[Start of Attachment]

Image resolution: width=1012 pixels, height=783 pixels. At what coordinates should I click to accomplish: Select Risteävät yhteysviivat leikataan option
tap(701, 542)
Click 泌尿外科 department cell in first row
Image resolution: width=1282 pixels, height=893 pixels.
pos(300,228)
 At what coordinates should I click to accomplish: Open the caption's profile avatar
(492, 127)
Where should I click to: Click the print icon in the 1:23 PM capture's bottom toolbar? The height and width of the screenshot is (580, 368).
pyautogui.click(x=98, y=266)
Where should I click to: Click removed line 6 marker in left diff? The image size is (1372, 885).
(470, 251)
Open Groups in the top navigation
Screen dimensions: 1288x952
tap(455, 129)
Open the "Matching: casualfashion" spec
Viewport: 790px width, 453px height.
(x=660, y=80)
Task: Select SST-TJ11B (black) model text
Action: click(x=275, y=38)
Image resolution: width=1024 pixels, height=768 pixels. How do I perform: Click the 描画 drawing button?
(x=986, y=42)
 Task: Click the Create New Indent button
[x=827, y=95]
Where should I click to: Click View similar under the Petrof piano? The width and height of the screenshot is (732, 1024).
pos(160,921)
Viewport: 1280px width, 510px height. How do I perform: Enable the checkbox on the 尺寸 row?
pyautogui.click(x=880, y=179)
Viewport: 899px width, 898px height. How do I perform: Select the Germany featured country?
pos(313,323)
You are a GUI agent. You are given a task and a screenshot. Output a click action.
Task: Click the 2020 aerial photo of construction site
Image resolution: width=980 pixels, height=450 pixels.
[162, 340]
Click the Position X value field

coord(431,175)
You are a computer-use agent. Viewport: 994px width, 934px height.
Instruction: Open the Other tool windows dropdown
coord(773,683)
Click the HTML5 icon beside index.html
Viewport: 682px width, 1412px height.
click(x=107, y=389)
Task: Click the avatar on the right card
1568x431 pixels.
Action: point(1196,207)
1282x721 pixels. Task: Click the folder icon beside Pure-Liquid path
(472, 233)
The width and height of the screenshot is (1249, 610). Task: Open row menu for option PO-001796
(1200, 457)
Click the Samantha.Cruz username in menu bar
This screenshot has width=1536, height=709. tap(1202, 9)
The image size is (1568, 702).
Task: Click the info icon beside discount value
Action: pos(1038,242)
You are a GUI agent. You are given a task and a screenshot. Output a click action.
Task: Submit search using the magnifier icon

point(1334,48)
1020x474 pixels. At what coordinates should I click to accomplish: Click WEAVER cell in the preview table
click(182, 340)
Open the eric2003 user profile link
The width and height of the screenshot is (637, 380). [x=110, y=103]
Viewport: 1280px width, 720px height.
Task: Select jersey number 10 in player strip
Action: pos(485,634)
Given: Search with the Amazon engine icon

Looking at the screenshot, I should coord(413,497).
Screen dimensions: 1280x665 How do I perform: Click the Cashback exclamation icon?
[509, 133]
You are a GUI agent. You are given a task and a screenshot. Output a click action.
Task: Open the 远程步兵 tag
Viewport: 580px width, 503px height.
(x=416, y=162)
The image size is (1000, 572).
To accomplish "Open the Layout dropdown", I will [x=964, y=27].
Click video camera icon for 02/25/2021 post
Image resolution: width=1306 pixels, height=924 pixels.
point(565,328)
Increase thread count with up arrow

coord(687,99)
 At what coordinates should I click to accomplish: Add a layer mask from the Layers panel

[End of Attachment]

- **TASK DESCRIPTION**: Extract every entry above as it appears.

- **WRITTEN RESPONSE**:
Image resolution: width=1012 pixels, height=783 pixels. At what coordinates should I click to accomplish: Select Risteävät yhteysviivat leikataan option
tap(701, 542)
Click 泌尿外科 department cell in first row
Image resolution: width=1282 pixels, height=893 pixels.
pos(300,228)
 At what coordinates should I click to accomplish: Open the caption's profile avatar
(492, 127)
Where should I click to: Click the print icon in the 1:23 PM capture's bottom toolbar? The height and width of the screenshot is (580, 368).
pyautogui.click(x=98, y=266)
Where should I click to: Click removed line 6 marker in left diff? The image size is (1372, 885).
(470, 251)
Open Groups in the top navigation
Screen dimensions: 1288x952
tap(455, 129)
Open the "Matching: casualfashion" spec
Viewport: 790px width, 453px height.
(x=660, y=80)
Task: Select SST-TJ11B (black) model text
Action: click(x=275, y=38)
Image resolution: width=1024 pixels, height=768 pixels. How do I perform: Click the 描画 drawing button?
(x=986, y=42)
 Task: Click the Create New Indent button
[x=827, y=95]
Where should I click to: Click View similar under the Petrof piano? The width and height of the screenshot is (732, 1024).
pos(160,921)
Viewport: 1280px width, 510px height. How do I perform: Enable the checkbox on the 尺寸 row?
pyautogui.click(x=880, y=179)
Viewport: 899px width, 898px height. How do I perform: Select the Germany featured country?
pos(313,323)
You are a GUI agent. You are given a task and a screenshot. Output a click action.
Task: Click the 2020 aerial photo of construction site
Image resolution: width=980 pixels, height=450 pixels.
[162, 340]
Click the Position X value field

coord(431,175)
You are a computer-use agent. Viewport: 994px width, 934px height.
Instruction: Open the Other tool windows dropdown
coord(773,683)
Click the HTML5 icon beside index.html
Viewport: 682px width, 1412px height.
click(x=107, y=389)
Task: Click the avatar on the right card
1568x431 pixels.
Action: point(1196,207)
1282x721 pixels. Task: Click the folder icon beside Pure-Liquid path
(472, 233)
The width and height of the screenshot is (1249, 610). Task: Open row menu for option PO-001796
(1200, 457)
Click the Samantha.Cruz username in menu bar
This screenshot has width=1536, height=709. tap(1202, 9)
The image size is (1568, 702).
Task: Click the info icon beside discount value
Action: pos(1038,242)
You are a GUI agent. You are given a task and a screenshot. Output a click action.
Task: Submit search using the magnifier icon

point(1334,48)
1020x474 pixels. At what coordinates should I click to accomplish: Click WEAVER cell in the preview table
click(182, 340)
Open the eric2003 user profile link
The width and height of the screenshot is (637, 380). [x=110, y=103]
Viewport: 1280px width, 720px height.
Task: Select jersey number 10 in player strip
Action: pos(485,634)
Given: Search with the Amazon engine icon

Looking at the screenshot, I should coord(413,497).
Screen dimensions: 1280x665 How do I perform: Click the Cashback exclamation icon?
[509, 133]
You are a GUI agent. You are given a task and a screenshot. Output a click action.
Task: Open the 远程步兵 tag
Viewport: 580px width, 503px height.
(x=416, y=162)
The image size is (1000, 572).
To accomplish "Open the Layout dropdown", I will [x=964, y=27].
Click video camera icon for 02/25/2021 post
Image resolution: width=1306 pixels, height=924 pixels.
point(565,328)
Increase thread count with up arrow

coord(687,99)
 At what coordinates should I click to accomplish: Add a layer mask from the Layers panel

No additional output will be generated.